[Word and element location data]

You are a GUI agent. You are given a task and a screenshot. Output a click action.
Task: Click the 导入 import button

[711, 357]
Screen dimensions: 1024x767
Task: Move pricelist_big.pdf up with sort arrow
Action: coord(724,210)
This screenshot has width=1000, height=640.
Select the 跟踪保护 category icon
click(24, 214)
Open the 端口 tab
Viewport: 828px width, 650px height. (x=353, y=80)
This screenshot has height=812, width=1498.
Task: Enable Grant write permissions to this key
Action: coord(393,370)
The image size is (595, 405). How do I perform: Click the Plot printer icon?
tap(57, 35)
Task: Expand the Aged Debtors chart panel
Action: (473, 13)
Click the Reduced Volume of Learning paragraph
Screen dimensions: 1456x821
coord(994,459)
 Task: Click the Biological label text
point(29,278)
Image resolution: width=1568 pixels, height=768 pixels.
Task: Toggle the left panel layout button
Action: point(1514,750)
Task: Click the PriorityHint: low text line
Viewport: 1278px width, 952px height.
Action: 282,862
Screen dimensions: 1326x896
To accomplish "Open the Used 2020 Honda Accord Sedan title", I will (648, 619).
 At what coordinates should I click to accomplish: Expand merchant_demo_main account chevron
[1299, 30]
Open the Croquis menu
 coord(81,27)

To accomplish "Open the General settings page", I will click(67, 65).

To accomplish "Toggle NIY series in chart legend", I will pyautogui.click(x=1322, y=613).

Task to carry out
Reproduce the rows above word for word, beginning with the first row and ending after the row that contains "click(24, 214)".

Answer below
You are a GUI agent. You are given a task and a screenshot. Output a click action.
Task: Click the 导入 import button

[711, 357]
Screen dimensions: 1024x767
Task: Move pricelist_big.pdf up with sort arrow
Action: coord(724,210)
This screenshot has width=1000, height=640.
Select the 跟踪保护 category icon
click(24, 214)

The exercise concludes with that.